Command Not Found

On Debian/Ubuntu, command-not-found tells you what package to install when you try to run a program you don't have. I find this helpful, but it takes a long time to maintain its index for lookups. This post tells the meandering story of how I first optimized command-not-found, then replaced it with a script that doesn't use an index at all.

update-command-not-found is slow

I noticed recently that apt update stalls on my computer after fetching new data:

Get:139 http://ftp.us.debian.org/debian unstable/non-free amd64 Contents (deb) T-2021-01-15-0800.20-F-2021-01-14-0800.15.pdiff [2,707 B]
Fetched 1,504 kB in 39s (38.5 kB/s)

...stall for about 15 seconds...

Reading package lists... Done
Building dependency tree
Reading state information... Done
10 packages can be upgraded. Run 'apt list --upgradable' to see them.

I found the culprit to be update-command-not-found from the command-not-found package. That package provides a useful error message when you attempt to run a command you don't have installed. It searches through the APT cache for Debian (or Ubuntu or whatever) packages that would install an executable with the same name. Here's an example:

~$ python2

Command 'python2' not found, but can be installed with:

sudo apt install python2-minimal

To make this search efficient, update-command-not-found builds a lookup table when apt update runs. This table is stored in in /var/lib/command-not-found/. Unfortunately, building this lookup table and maintaining it is slow, at least for me.

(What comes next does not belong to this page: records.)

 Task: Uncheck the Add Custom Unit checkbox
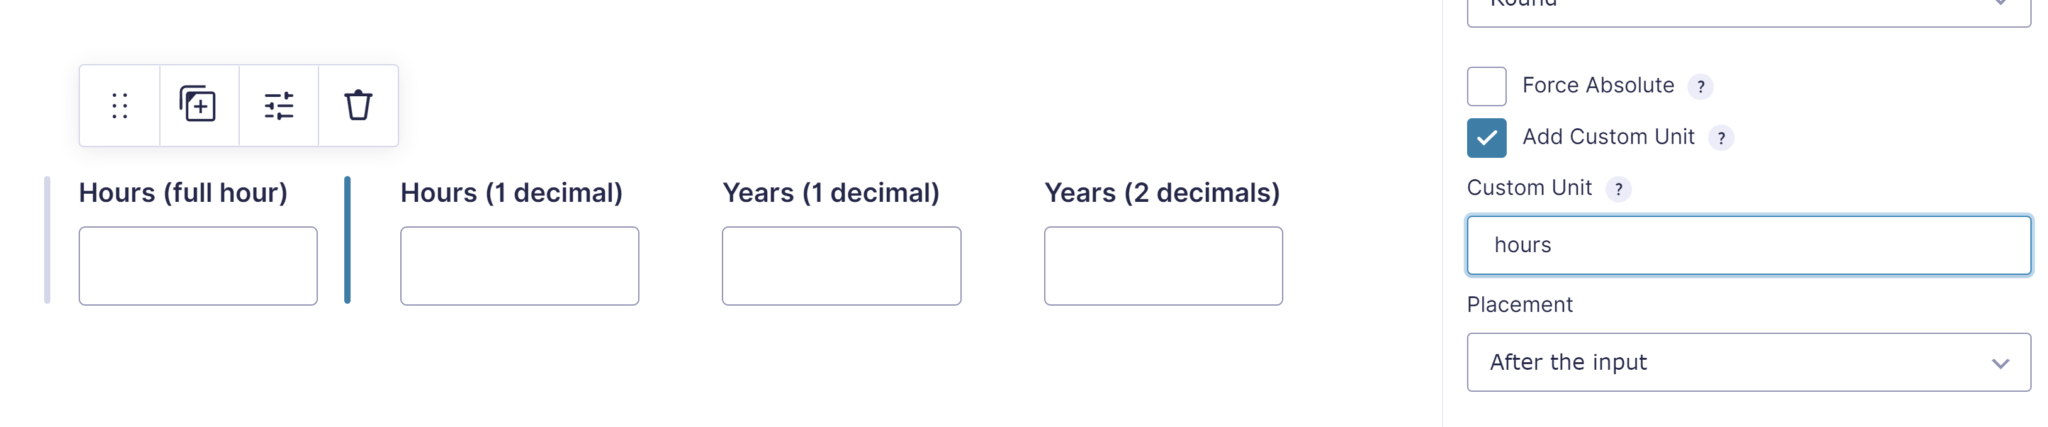click(x=1487, y=138)
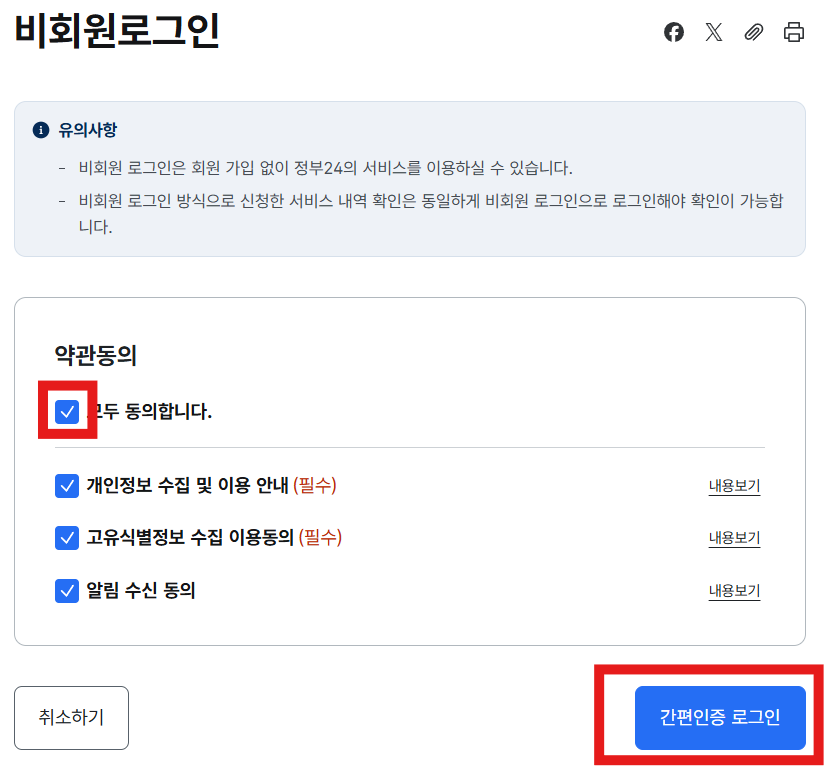Screen dimensions: 826x766
Task: Open 내용보기 for 개인정보 수집 안내
Action: [x=734, y=487]
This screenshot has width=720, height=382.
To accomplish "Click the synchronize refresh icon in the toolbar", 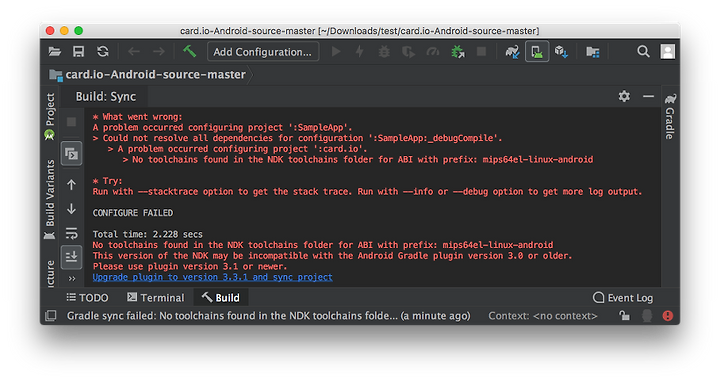I will tap(103, 52).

The code is written in Python. It's maintained upstream by Ubuntu but is modified by Debian (in a reversal from their typical roles). The relevant code for me is all from Debian's changes that read through package Contents files. The changes are kept in a series of patches inside the debian/patches/ directory (using quilt), and the relevant patch is 0003-cnf-update-db-Add-support-for-Contents-files.patch. My computer seems to spend all its time in the method _parse_single_contents_file.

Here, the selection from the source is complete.